Bleach Tite Kubo tarafından yazılan bu manga serisi her hafta bir bölüm halinde 2001’den beri dergilerde yayınlanmaktadır. İlk olarak Shueisha’nın Weekley Shounen Jump dergisinde 2oo1 senesinde yayınlanan manga oldukça çok kopya sattı. Japonya ‘da oldukça çok satılan anime konu olarak 15 yaşında bir gencin hayaletleri görme yeteneği üzerine odaklanmaktadır. Doğaüstü, dram ve de romantik komedi temalarını taşıya bu dizi tam olarak 366 bölüme sahiptir. Şu an da bile günümüzde özellikle en çok izlenen animelerden bir durumunda. Herkesin takip ettiği bu anime daha çok karakterlere ve bunların geçmişine odaklanır. Toplamda 80 milyon insanın satın aldığı anime 36 milyondan fazla sattı. Daha sonradan da 2005 senesinde ödül aldılar. Ruhları görme yeteneği olan gencin ruh kovalamasından daha fazla öge yer alır anime de oldukça çok karakter, dünya ve tür vardır. İnsanlar insanüstüler, iyi ruhlar, kötü ruhlar hepsi tamamen aslında Japon Kültürüne ait içselleştirilmiş değerli öğelerdir. Japonların en sevdiği 7. Anime olarak karşımıza çıkan Bleach aslında basit bit anime değildir. Özellikle karakterlere ve onların çizimlerine olayların kargaşalığına terimlere baktığınızda da bunu anlayabilirsiniz.
Bleach Konusu ve özeti
Ve de adını Rukia çiçeğinden alır. İlk başlarda aslında kılıçlar yerine silahlarla savaşılan anime olacaktı bu yüzden de adı Snipe olarak adlandırılacaktı. Baş rolü de İchigo değil, Rukia olacaktı ancak ne yazık ki kız başrol olarak ilgi çekmeyeceğini düşünerek başrol olarak erkek bir karakter yaratılmıştır. Başlarda animede kaptanlar olmayacak ve de sadece bu ikilinin Hollow avlaması konu olarak ele alınacakmış ancak sonradan karakterler üzerinde bayağı eklemeler yapılmaya başlanmış. Japonyada yapılan anketlerde de en çok sevilen ve popüler karakterlerden bir olarak Hitsugaya seçilmiştir. Ayrıcada Zanpaktosu da en beğenilen Zanpaktou olarak seçilmiştir.
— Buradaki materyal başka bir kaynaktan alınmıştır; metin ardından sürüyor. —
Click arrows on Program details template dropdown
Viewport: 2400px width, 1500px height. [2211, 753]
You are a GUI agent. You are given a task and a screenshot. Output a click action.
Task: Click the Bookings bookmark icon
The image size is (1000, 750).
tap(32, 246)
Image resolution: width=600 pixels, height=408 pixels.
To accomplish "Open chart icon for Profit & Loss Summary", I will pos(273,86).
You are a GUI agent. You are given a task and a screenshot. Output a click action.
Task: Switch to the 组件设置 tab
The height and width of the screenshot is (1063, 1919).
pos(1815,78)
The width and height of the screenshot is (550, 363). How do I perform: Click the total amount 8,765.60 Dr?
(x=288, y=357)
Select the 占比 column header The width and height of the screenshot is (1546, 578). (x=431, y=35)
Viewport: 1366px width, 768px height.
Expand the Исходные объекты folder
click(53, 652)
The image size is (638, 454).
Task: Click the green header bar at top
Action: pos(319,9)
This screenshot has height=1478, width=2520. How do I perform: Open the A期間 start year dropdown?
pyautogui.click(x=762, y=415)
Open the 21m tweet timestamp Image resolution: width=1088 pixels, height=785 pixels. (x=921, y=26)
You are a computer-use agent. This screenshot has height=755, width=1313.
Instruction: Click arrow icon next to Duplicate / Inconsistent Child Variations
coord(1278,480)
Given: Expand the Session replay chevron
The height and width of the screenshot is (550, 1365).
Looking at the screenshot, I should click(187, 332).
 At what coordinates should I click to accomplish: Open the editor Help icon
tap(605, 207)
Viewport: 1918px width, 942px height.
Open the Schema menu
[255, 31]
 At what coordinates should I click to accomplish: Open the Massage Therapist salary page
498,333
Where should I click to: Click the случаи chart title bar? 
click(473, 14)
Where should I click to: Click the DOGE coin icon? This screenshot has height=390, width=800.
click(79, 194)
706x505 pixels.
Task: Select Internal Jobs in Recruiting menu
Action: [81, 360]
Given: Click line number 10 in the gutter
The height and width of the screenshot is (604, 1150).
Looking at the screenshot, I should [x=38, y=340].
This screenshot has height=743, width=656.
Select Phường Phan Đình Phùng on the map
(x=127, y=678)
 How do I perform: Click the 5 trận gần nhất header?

Rukia Kuchiki isimli bir Shinigami (Ölüm Meleği) bir gün bir Hollow’u (Kötü Ruh) izlerken başkarakter olan genç ile karşılaşır ve onu görebildiğini fark eder. Bu sayede de kötü ruhla çarpışırken güçlerinin bir kısmını kaybeder, kalan kısmını da genç delikanlıya aktarır. Böylece de ikilinin maceraları başlar. Birlikte kötü ruhları kovalar ve de düzensiz ruhlar üzerinde ruh gömme işlemi yani Konsoh yapar. Onları Ruh Toplumu’na (Soul Society) yollarlar. İlk başlarda hikaye de bu temalar işlenmez daha sonradan hikaye buraya evrilir. Özellikle de Japonya’da ölüm tanrısı(ları) anlamına gelen Japonca bir kelime yaygın bir şekilde Japon kurgularında işlenir. Kültürlerinden ve dinlerinden gelen bu öğeler Şnigami kavramı olup Budizm inancına ait bir kavramdır. Shinigamilik işinden ve ruh toplumundan çok sonraları bahsedilir. Baş karakter olan Ichigo’nun odasında beliren Rukia aslında bir Shinigami’dir. Tartışan ikilinin tartışmaları da odaya Hollow yani kötü bir ruhun girmesiyle kesilir. Rukia, Ichigo’yu korumak ister, ancak ciddi bir şekilde yaralanınca da gücünün yarısını ona verir ve da kötü ruhu hemen yener. Sonraki gün ise Rukia sınıfına gelir normla transfer bir öğrenci olarak, bu sefer üstelik normla bir insan gibidir. Başlarda Rukia onun tüm gücünü emdiğini ve bu yüzden de normal insan dünyasında kalmak zorunda olduğunu düşünür kendinin. Bu yüzden de gücünün iyileşmesini beklerken de bir insan bedeni kullanır. Bu sırada da Ichigo bu ölüm tanrısı rolünü üstlenmek zorunda kalır.